Thank you for your attention.

MARC directory The MARC directory follows the leader. The directory contains fixed-length information about the variable-length fields. Each directory entry has 12 bytes numbered 0 to 11. For each variable field appearing in the record, there is a directory entry. The MARC directory contains no information.

appendix This is an appendix to the slides. It contains a description of the MARC directory It contains a partial rationale for the fixed boring bytes.

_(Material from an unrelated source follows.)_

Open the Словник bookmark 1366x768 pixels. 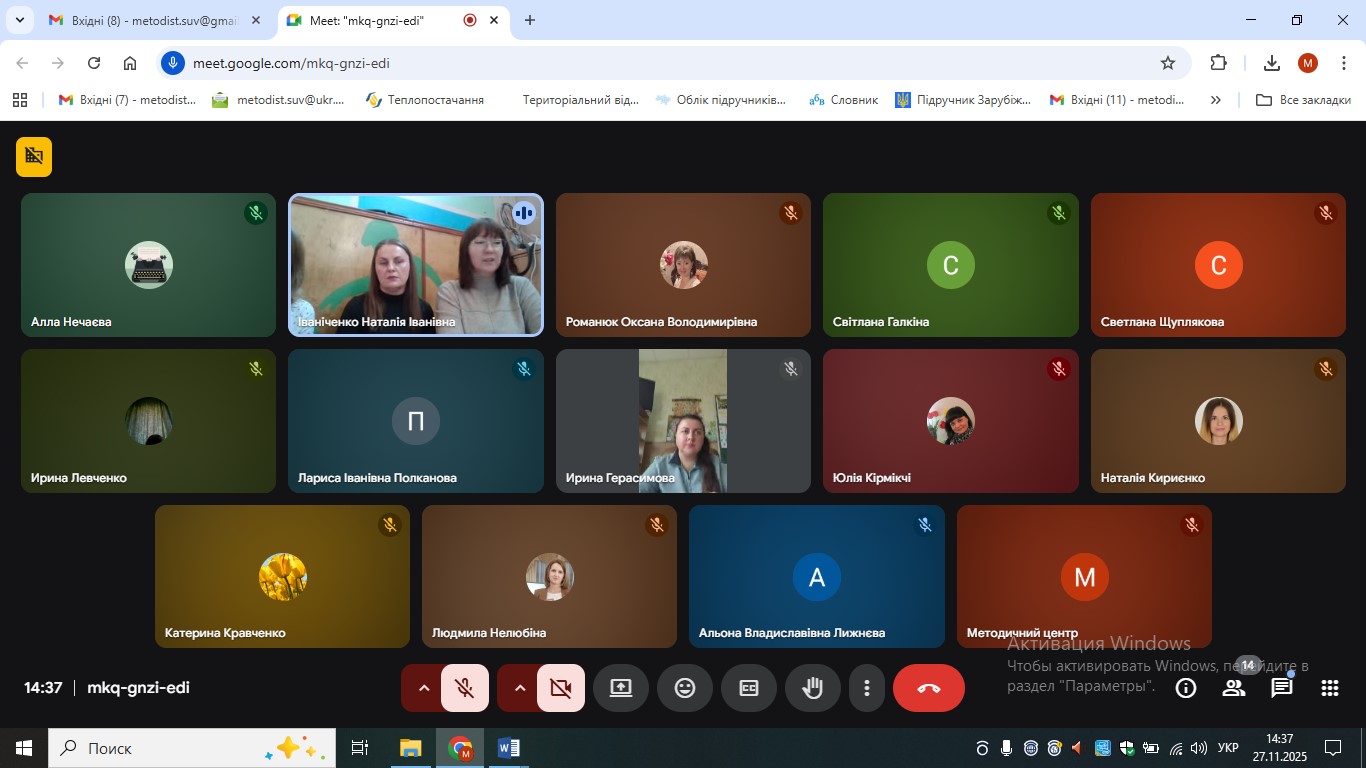[x=845, y=100]
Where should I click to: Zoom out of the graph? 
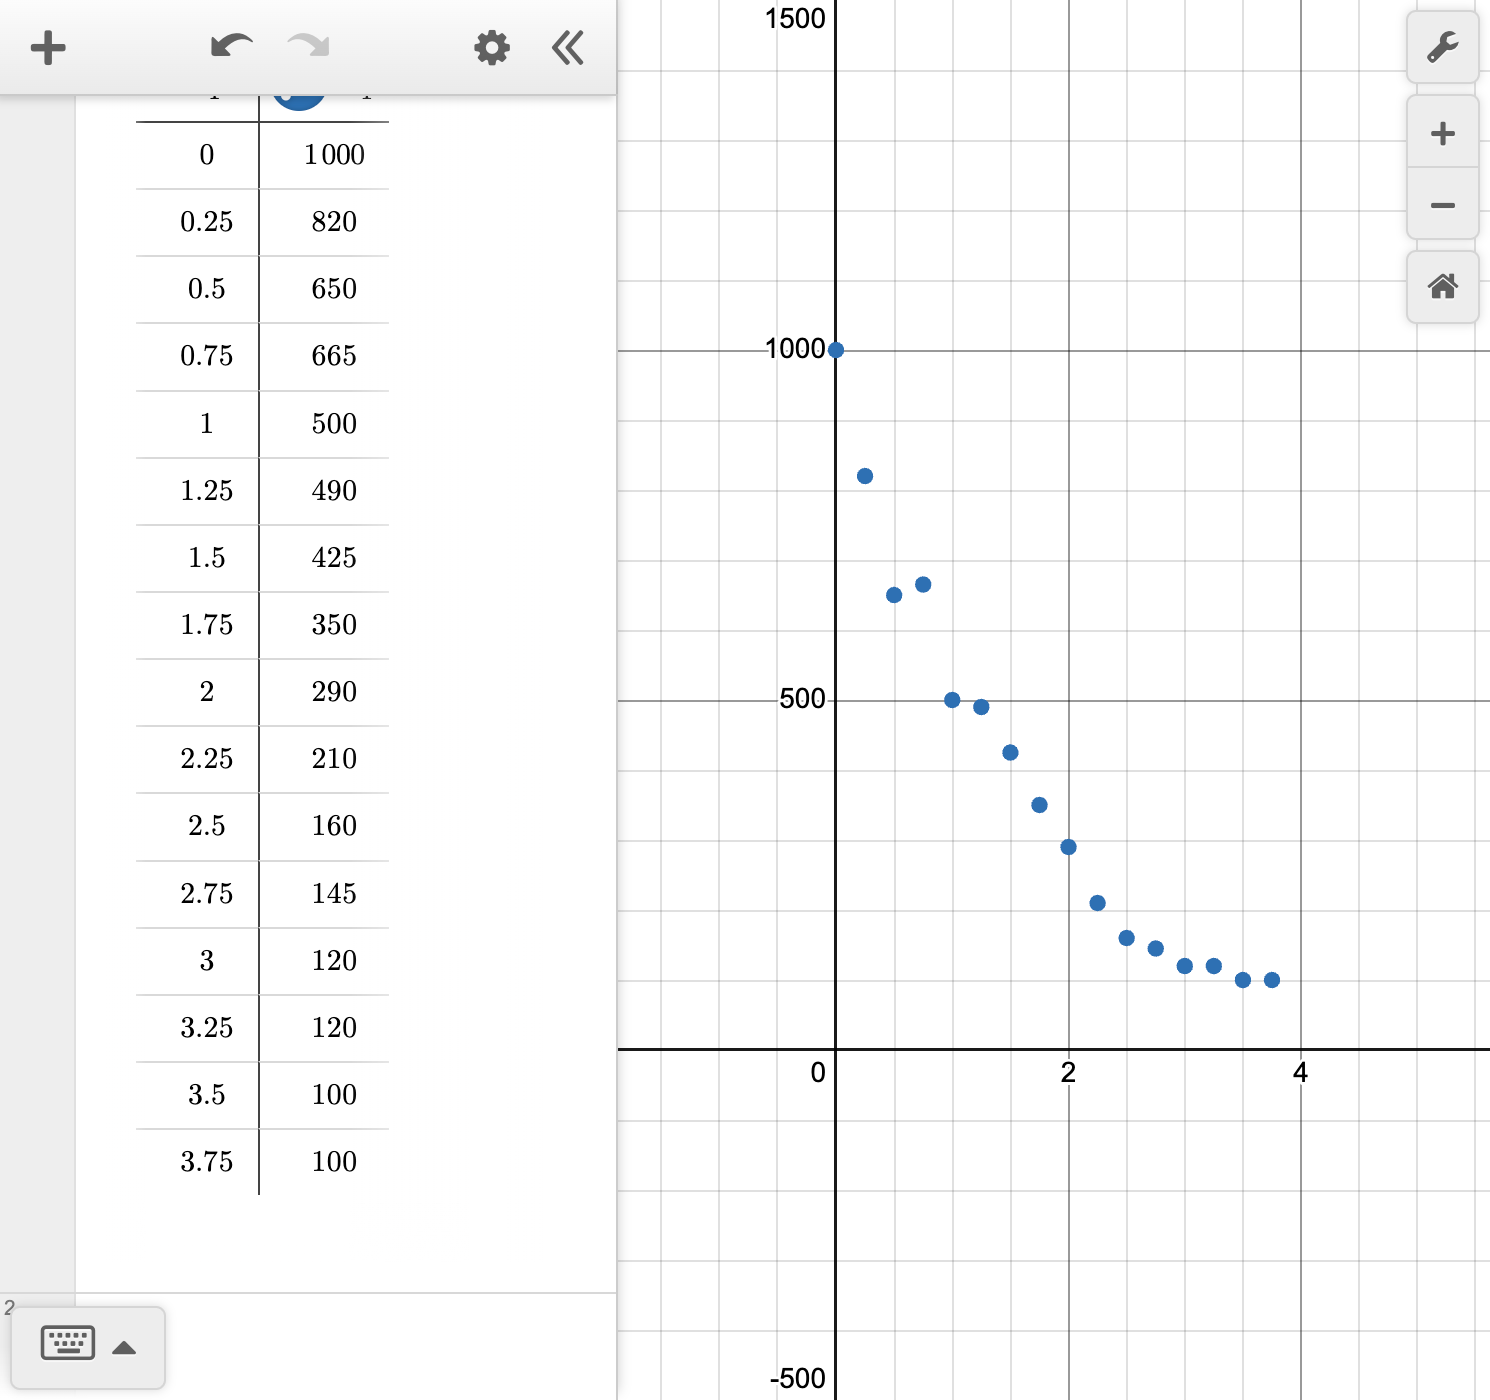pyautogui.click(x=1441, y=204)

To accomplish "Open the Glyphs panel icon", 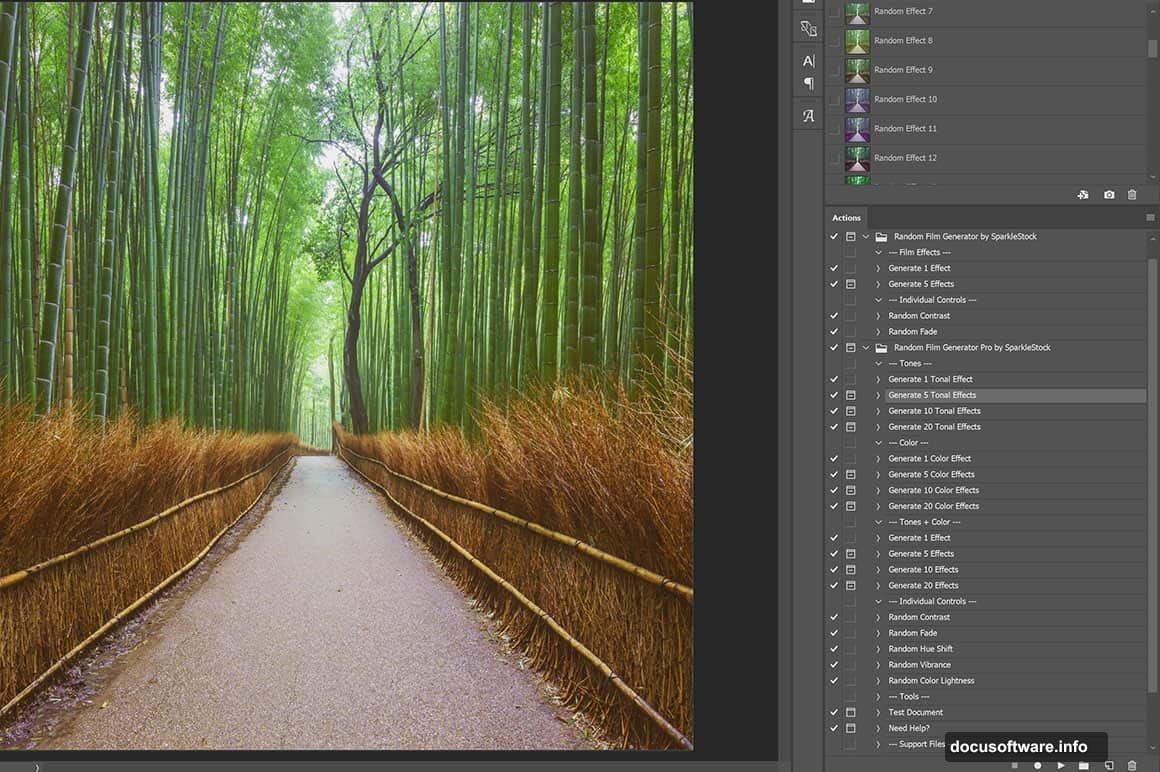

MARC directory bytes 0–2 Bytes 00–02 give the field name. The field names used in MARC are numbers. So you will find three ASCII numeric characters at that place.

the MARC directory bytes 03–06 They give the field length. This is 4 (four) ASCII numeric characters. The fact that there are four of them is determined by character 20 in the MARC leader. The number is right justified and filled by 0s if required. The field length of the variable field, including the field names, the field indicators, subfield codes, data, and the field terminator character.

the MARC directory bytes 07–11 Bytes 07–11 give the starting character position. This five ASCII numeric characters that specify the starting character position of the variable field relative to the base address. The fact that there are five of them is determined by character 21 in the MARC leader. The number is right justified and filled by 0s if required.

leader position 10 This is the indicator count. It says how many bytes are used by indicators to a field. The indicator count is always 2.

leader position 11 This indicates the number of character positions used for each subfield code in a variable data field. This always ‘2’. There are two characters in each subfield. First there is the delimiter ‘$’ and then there is a lowercase or number code for the field.

leader position 20 This is the length of the length-of-field portion. Meaning how long is the length of a field. It is always “4”.

leader position 21 Length of the starting-character-position portion. At this position, we always find the value “5”. This says that in each entry in the MARC directory (to be covered later) the starting character position part is 5 numbers long.

leader position 22 This gives the length of the implementation dependent part of the record. This is always 0. This means that the record is done according to the specification and there is no additional part that is custom made for use on the information system you are working with. If it were there, it would have to be short!

leader position 23 This is the last position. The meaning of the data at this position is undefined. I suppose it could be defined later when we find a need for it. This position is always occupied by a 0.